Oh no, there's a strong Aussie connection. In fact, I once told an Australian woman that this person (the shadow) was my main source of information about Australia. She was very deeply offended (as I had anticipated).
Phil
Whatever happened to "Keeping UMSF at an 'impressively high level"?
Oh yeah, I forgot about that...
Phil
Wild guess -- it's the hat of Sherlock Holmes?
***and yes, this thread is side-tracked -- for scientific investigations
What else can we do when there are no pictures from Mars?
Sherlock Holmes? What's antipodal about him?
Phil
Okay, gotta beg a hint: Is this related to a media and/or cultural figure in the UK or Canada? I'm totally at a loss here!
British... with Ozzie roots... and there's a clue in the filename...
Phil
Ha! Barry "Bazza" McKenzie?
http://en.wikipedia.org/wiki/Barry_McKenzie
As a proud Australian...I think that conversation should stop right here.

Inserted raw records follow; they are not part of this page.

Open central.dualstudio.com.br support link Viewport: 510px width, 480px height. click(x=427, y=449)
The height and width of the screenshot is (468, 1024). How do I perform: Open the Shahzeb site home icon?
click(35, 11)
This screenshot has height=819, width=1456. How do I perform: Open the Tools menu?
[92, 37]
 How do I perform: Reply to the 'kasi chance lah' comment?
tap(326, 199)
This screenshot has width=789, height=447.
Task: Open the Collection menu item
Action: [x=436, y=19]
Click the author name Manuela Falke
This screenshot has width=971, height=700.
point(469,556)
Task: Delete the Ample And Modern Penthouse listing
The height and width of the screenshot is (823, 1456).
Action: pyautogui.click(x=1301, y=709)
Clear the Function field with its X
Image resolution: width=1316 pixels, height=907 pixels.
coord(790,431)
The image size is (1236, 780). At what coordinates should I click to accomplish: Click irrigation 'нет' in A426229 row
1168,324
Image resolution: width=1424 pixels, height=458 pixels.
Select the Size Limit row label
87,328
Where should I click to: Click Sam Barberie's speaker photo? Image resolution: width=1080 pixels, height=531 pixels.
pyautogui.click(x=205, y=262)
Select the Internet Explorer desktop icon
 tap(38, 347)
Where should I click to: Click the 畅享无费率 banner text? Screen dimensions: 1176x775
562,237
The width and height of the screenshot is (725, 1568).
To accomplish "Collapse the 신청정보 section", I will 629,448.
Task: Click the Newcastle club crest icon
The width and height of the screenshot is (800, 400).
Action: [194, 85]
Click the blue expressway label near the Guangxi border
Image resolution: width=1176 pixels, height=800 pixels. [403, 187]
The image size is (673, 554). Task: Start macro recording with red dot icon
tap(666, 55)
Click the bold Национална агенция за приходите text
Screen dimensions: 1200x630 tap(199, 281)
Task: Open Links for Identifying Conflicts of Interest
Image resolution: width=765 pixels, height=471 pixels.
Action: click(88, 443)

Barry McKenzie!?! Phil, be ashamed, be very ashamed. Surely Alvin Purple would better represent us
Enough!
Meanwhile back on Mars...
Yes -
Oh, I'm ashamed! (heh heh) A virtual Mars Bar to nprev! I grew up with good old Bazza in the pages of Private Eye, and I still have all the books of collected strips.
OK, back to Mars. Time to point Pancam at the - uh - plains.
Phil
Indeed. (However, I'm diggin' my vMars Bar...my first! )
Hey - we've been relegated to the junk drawer! Yeah, OK, we've finished now.
Phil
Feel free to continue the discussion here.
This is going to be a place to put off topic discussions that start to tangle with the main discussion. If it was really bad it would get deleted. This is where we will put stuff we don't want to throw away but we need to clean up because company is coming.
If anyone has a better name, "The Box Under the Bed", the Garage, whatever, we can reconsider what to call it.
brellis--bet you did not expect the honor of being Topic Starter for this esteemed thread
I'm sure it will be extremely useful as things tend towander from time to time.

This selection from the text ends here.